Cincinnati landmarks added to national Underground Railroad network

Apr 17, 2015

Kerry Wood with the National Park Service hands Cincinnati Vice Mayor David Mann the certificates recognizing three locations for their historic significance in the Undergound Railroad.
Credit Tana Weingartner / WVXU

Betty Ann Smiddy of the Hamilton Avenue Road to Freedom Committee tells the story best:

"On a rainy night of April 3, 1853, 28 courageous African-Americans escaped their bondage in Boone County, Kentucky. Led by abolitionist John Fairfield, they crossed the Ohio River near Lawrenceburg, Indiana and followed him to the mouth of the Mill Creek, where they temporarily hid.

"The group was disguised as a funeral cortege going to Wesleyan Cemetery in Cumminsville. This was the only integrated cemetery and outside of the city limits."

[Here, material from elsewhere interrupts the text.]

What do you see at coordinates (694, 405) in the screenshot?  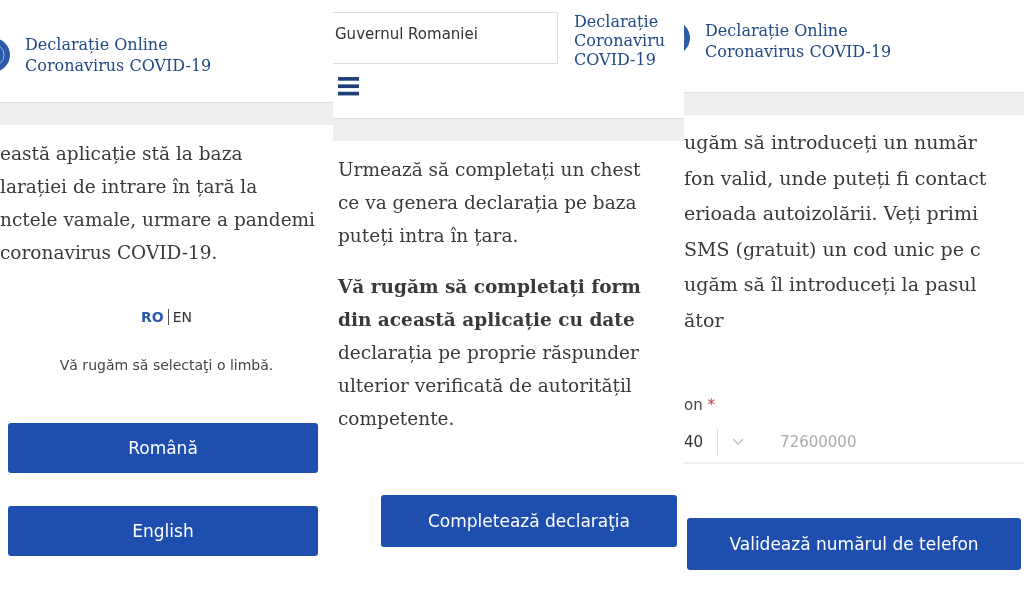 I see `field-label: on` at bounding box center [694, 405].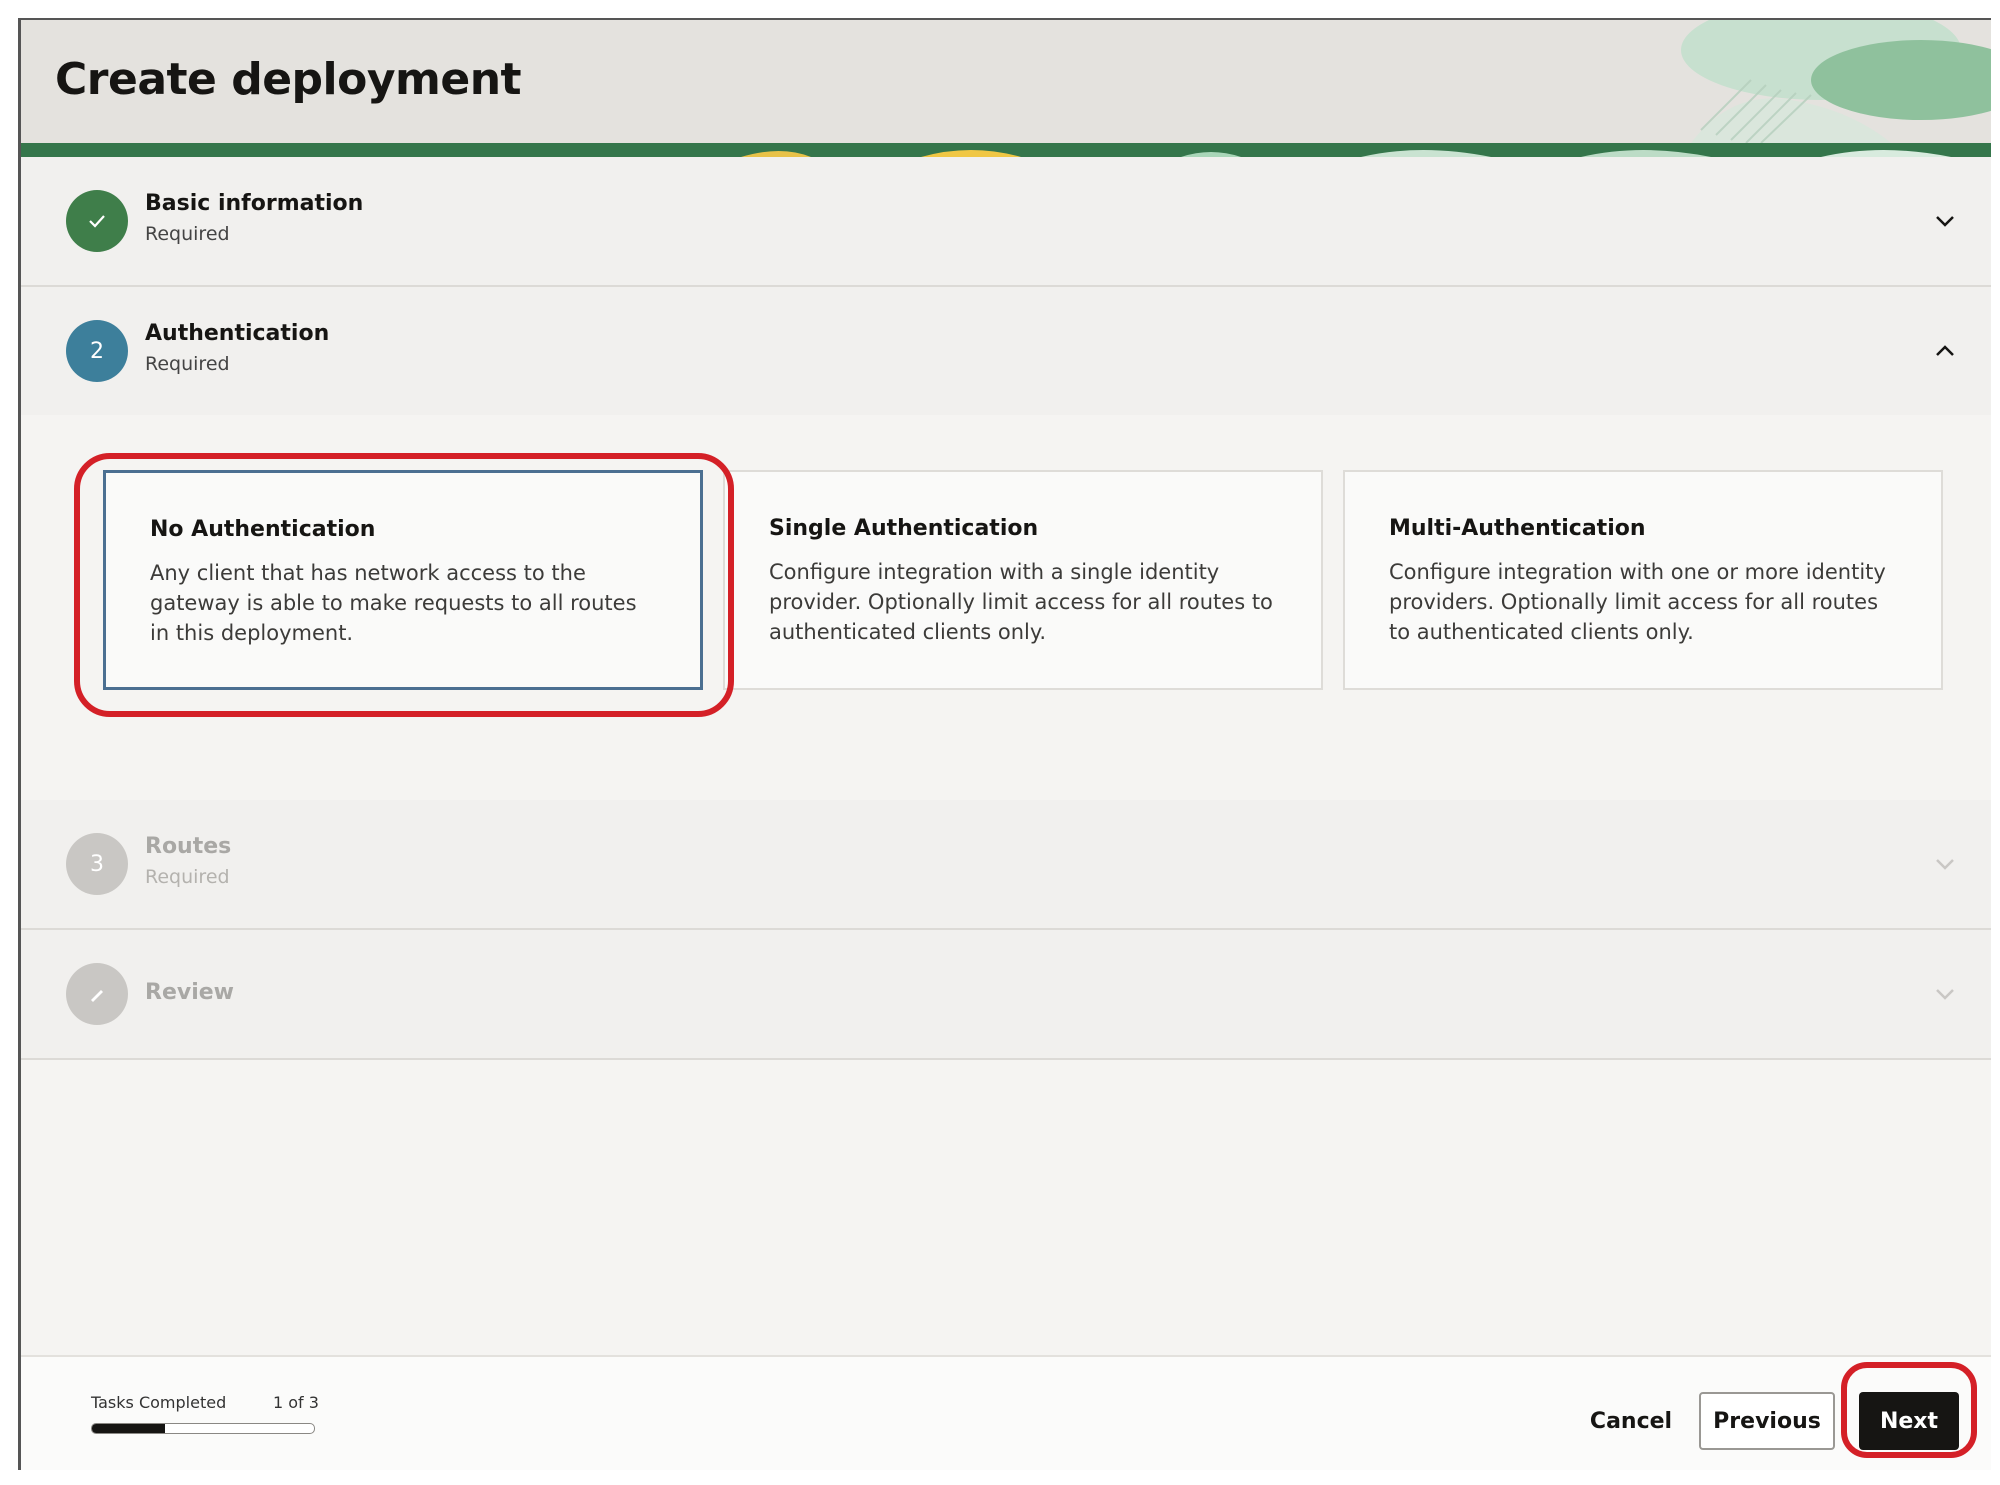 Image resolution: width=2000 pixels, height=1485 pixels. What do you see at coordinates (1006, 222) in the screenshot?
I see `step-basic-information: Basic information Required` at bounding box center [1006, 222].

But, Smiddy continues, the group skirted the cemetery and continued north through College Hill, Mount Healthy, Indiana, and eventually made it to freedom in Canada.

Wesleyan Cemetery (now part of Northside) is being recognized by the United States Department of the Interior with a Network of Freedom Designation for its place in history. So is the Kirby Avenue Corridor which the slaves traveled to freedom.

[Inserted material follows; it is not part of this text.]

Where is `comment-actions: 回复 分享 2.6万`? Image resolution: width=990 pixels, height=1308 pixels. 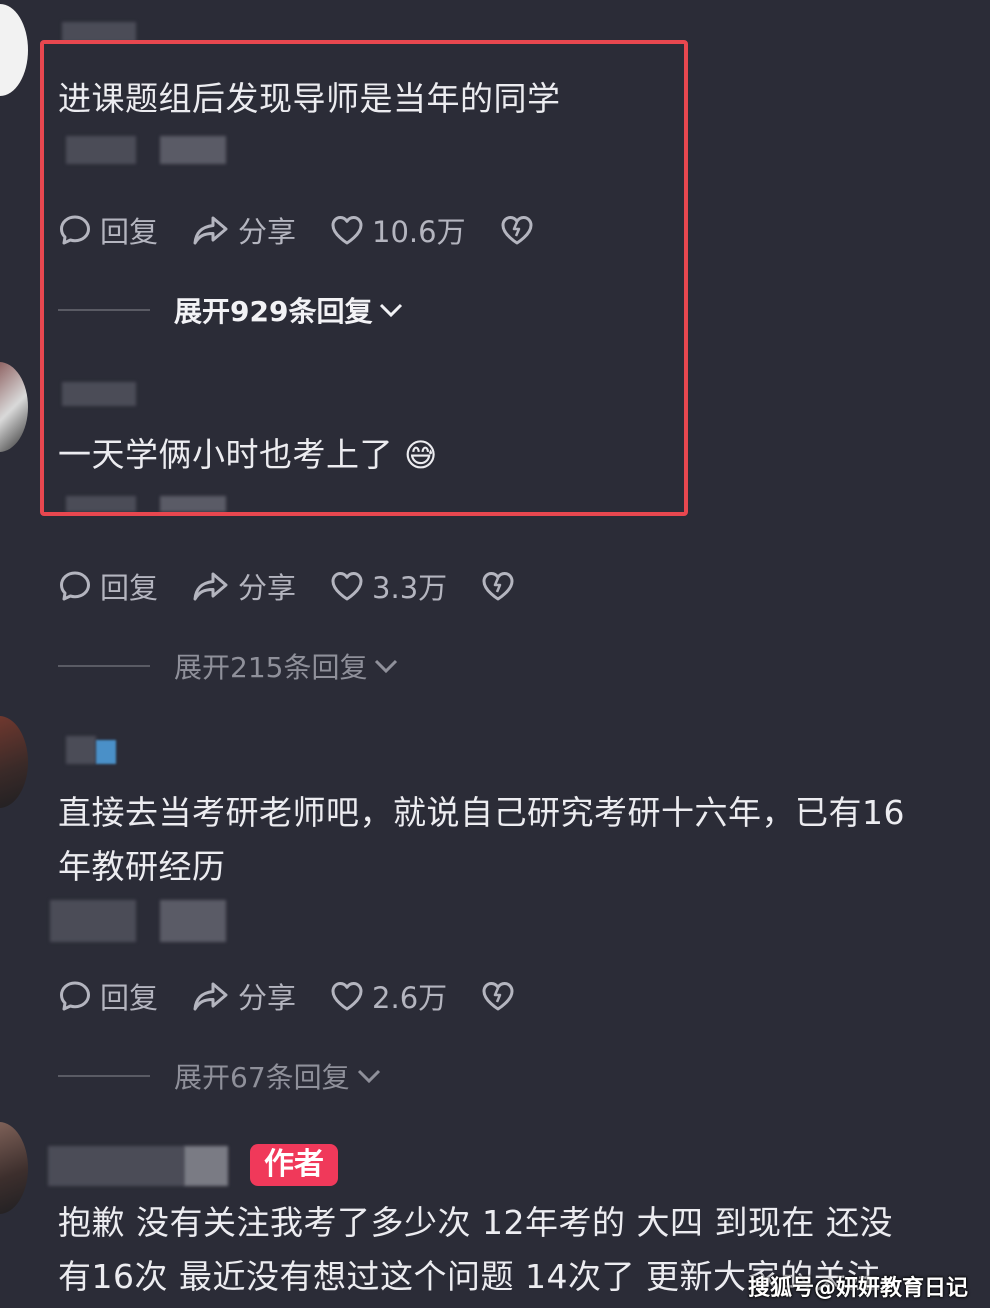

Freedom Center Interim Director of Museum Experiences Richard Cooper says, "The inclusion of these historical sites and their stories into the Network to Freedom program strengthens and enriches the larger national story of the Underground Railroad and champions the unique history of our great city.

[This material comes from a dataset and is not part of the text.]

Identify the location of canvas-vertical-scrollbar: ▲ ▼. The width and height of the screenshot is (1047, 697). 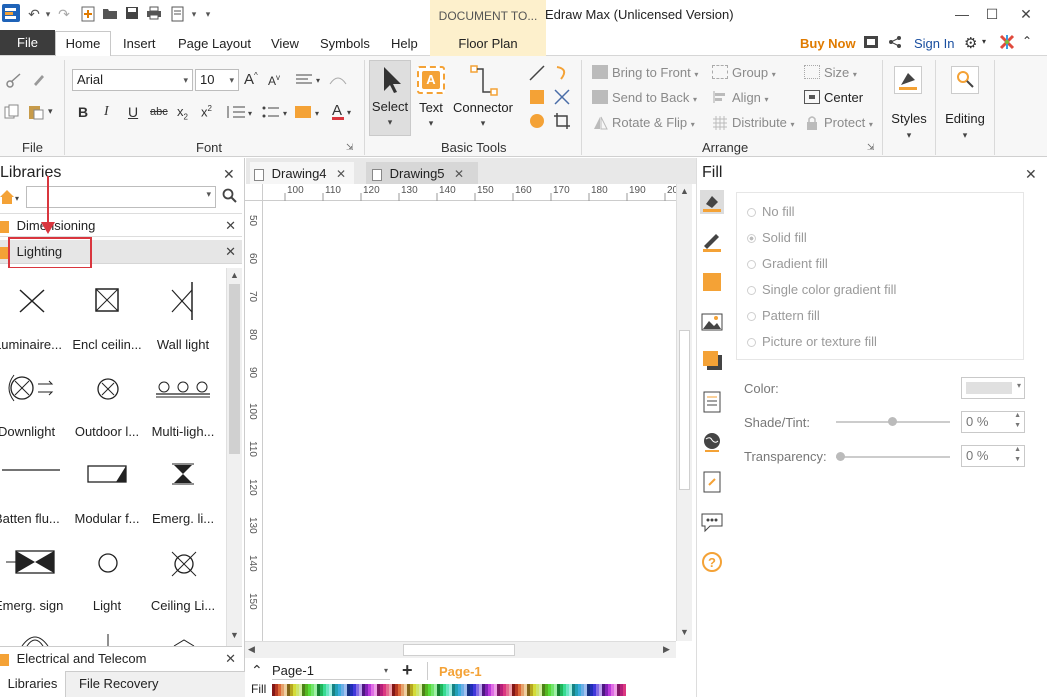
(684, 412).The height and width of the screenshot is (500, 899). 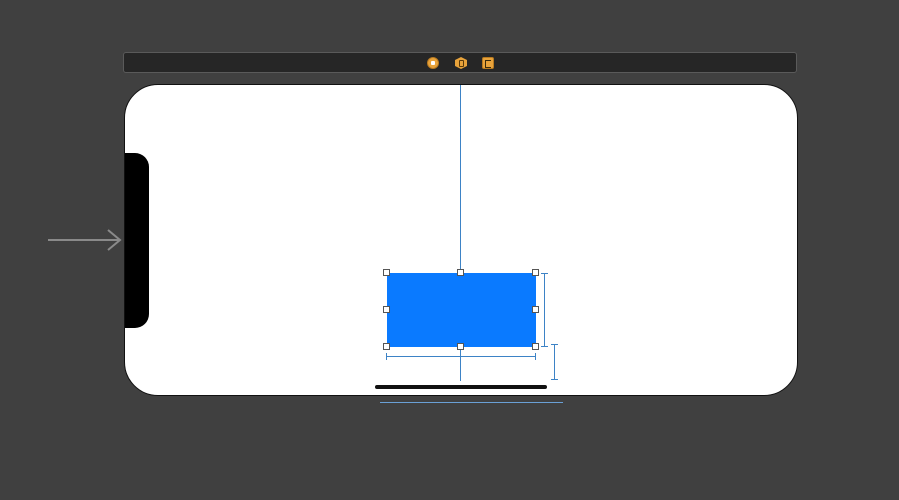 What do you see at coordinates (488, 63) in the screenshot?
I see `exit-icon` at bounding box center [488, 63].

"The dedication of these sites will continue to inspire and shine a light on the struggle for freedom that we still face today."

Abolitionist John Van Sandt is buried in Wesleyan Cemetery. Van Sandt was a former slave owner who helped slaves escape along the Underground Railroad. He was eventually arrested and jailed for his efforts. His case went all the way to the United States Supreme Court, where he was defended by Cincinnati lawyer Salmon P. Chase. Though Van Sandt and Chase lost the case, Chase served as President Abraham Lincoln's Secretary of the Treasury and, later, Chief Justice of the U.S. Supreme Court.

The historical marker where the Chase Law Office once stood at Third and Main Streets in Cincinnati is also now part of the Network to Freedom trail.

Other Ohio sites added to the Network to Freedom

Site of Charles Cheney Home

Site of Rush R. Sloane House

Spring Grove Cemetery and Arboretum

Site of the original Zion Baptist Church

Historic reenactors sing an abolitionist hymn prior to the designation ceremony.